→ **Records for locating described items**
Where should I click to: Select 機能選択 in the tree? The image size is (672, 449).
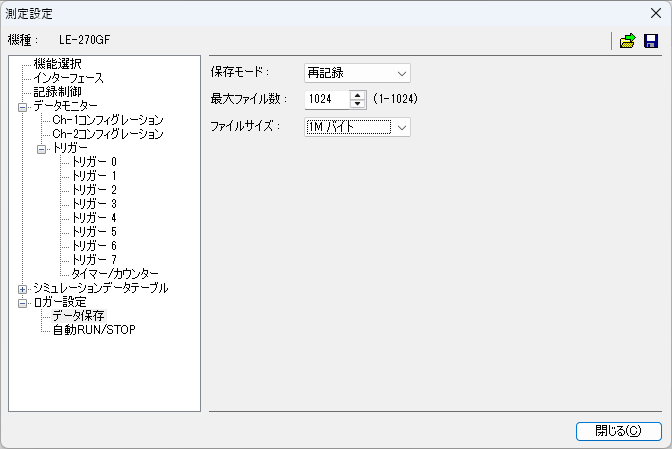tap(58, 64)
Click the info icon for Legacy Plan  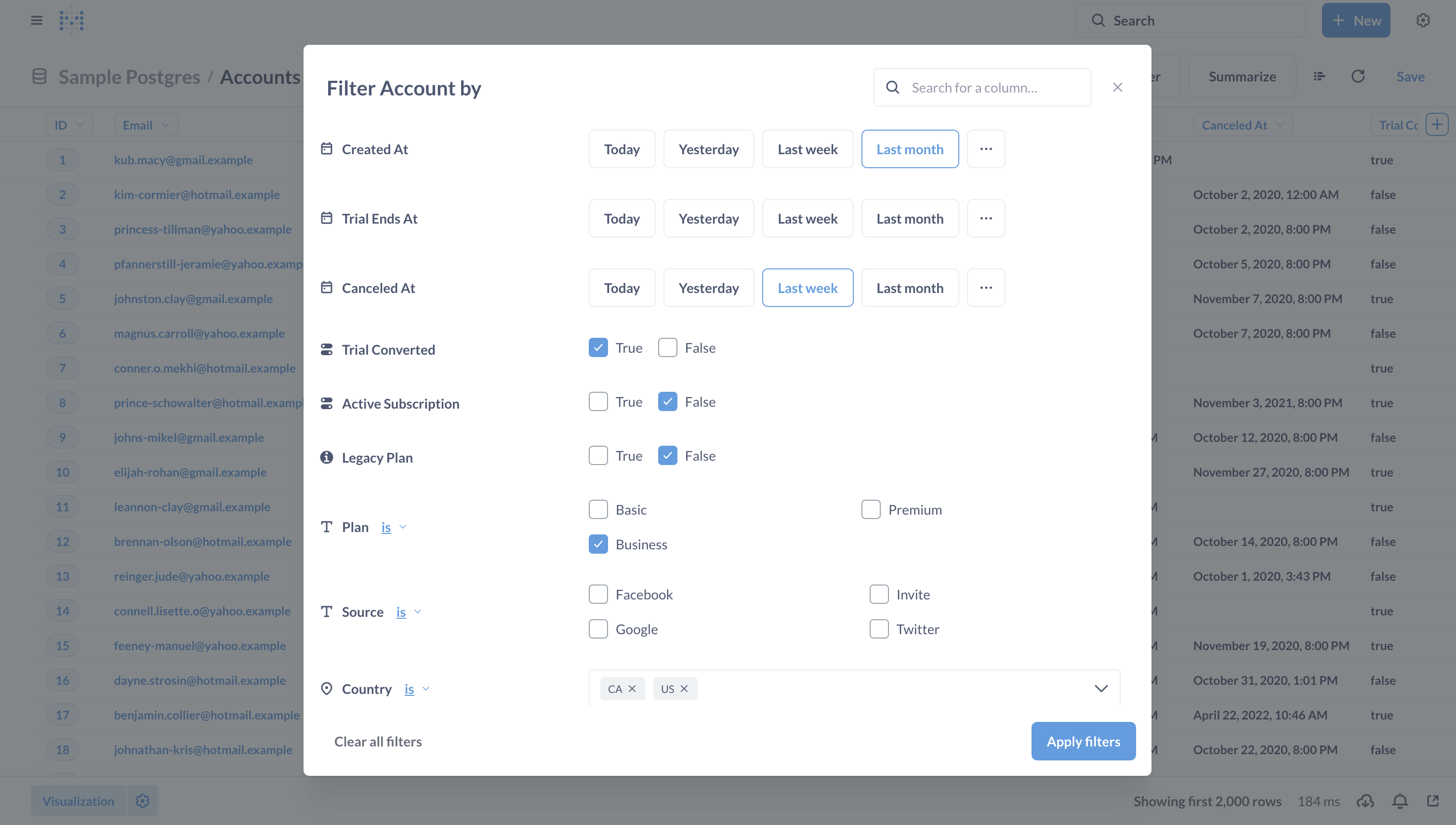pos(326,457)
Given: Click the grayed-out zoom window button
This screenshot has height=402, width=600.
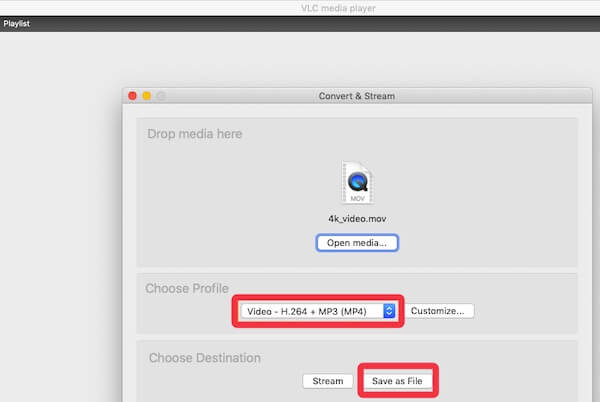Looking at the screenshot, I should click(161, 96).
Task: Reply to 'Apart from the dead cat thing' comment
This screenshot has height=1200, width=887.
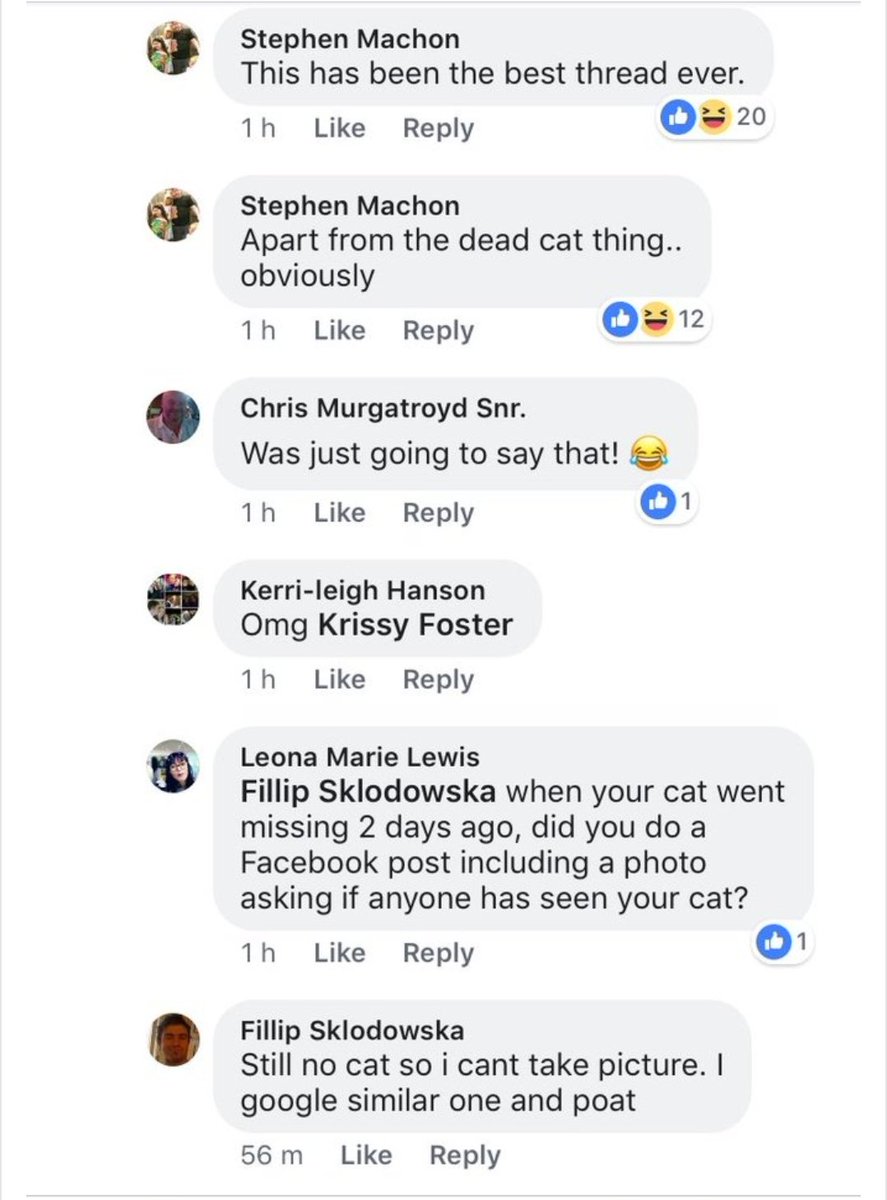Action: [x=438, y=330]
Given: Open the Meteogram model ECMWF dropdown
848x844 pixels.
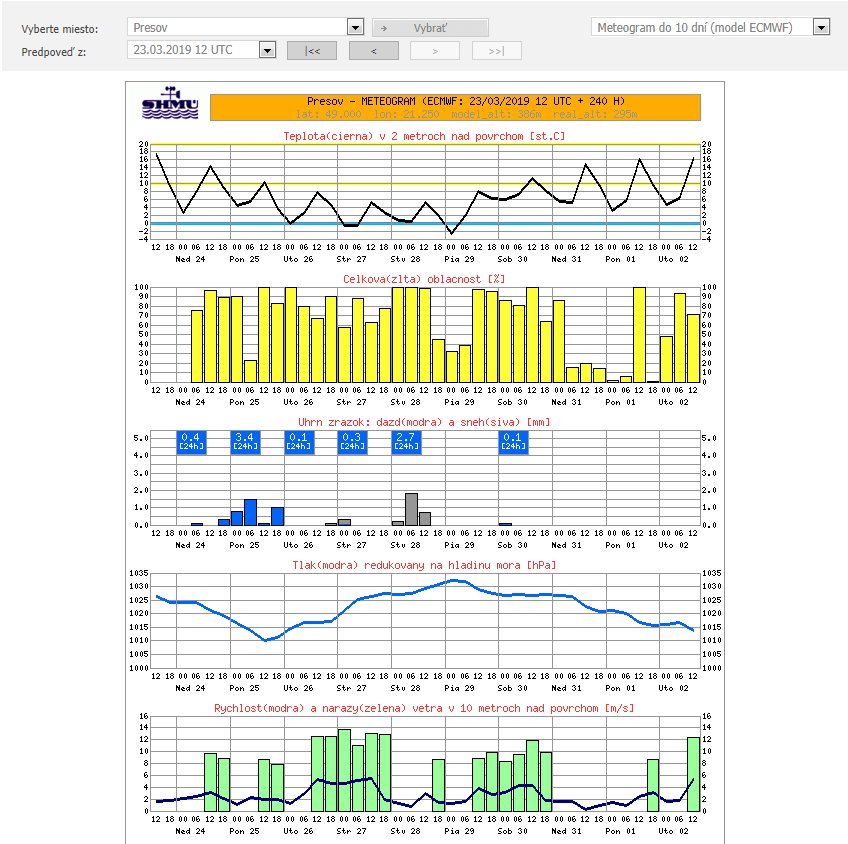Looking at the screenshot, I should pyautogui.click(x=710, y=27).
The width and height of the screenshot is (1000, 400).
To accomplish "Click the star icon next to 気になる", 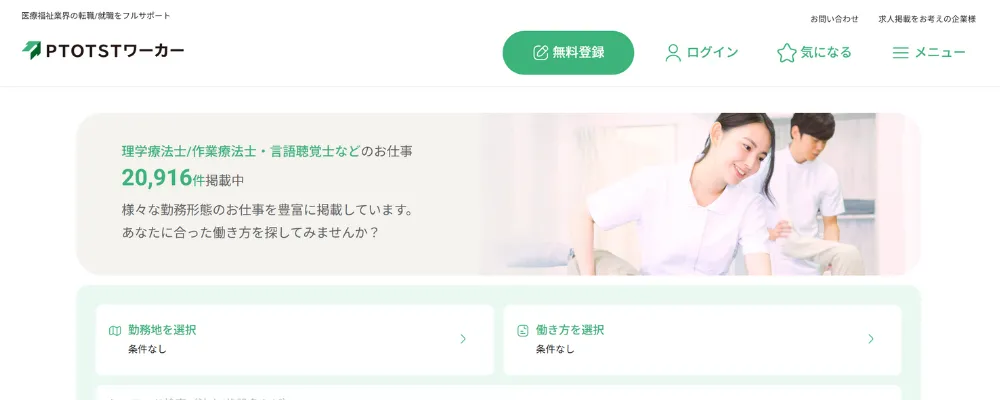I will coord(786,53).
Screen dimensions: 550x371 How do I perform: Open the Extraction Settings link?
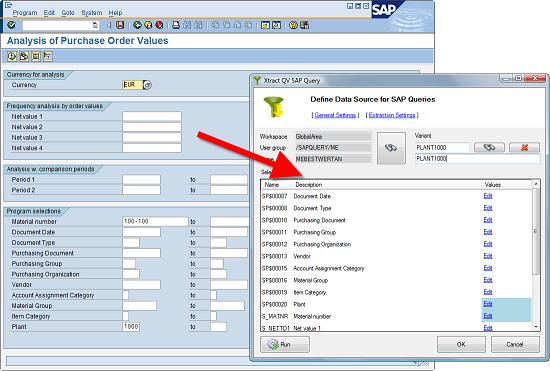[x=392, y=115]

→ **Exercise description**
Format the lines of the records as a JSON list of strings, one string per line with blank lines skipped, starting at the line that contains "Screen dimensions: 550x371" and ending at the end of the records. Leave the pictures out.

→ **Solution to this problem**
[
  "Screen dimensions: 550x371 How do I perform: Open the Extraction Settings link?",
  "[x=392, y=115]"
]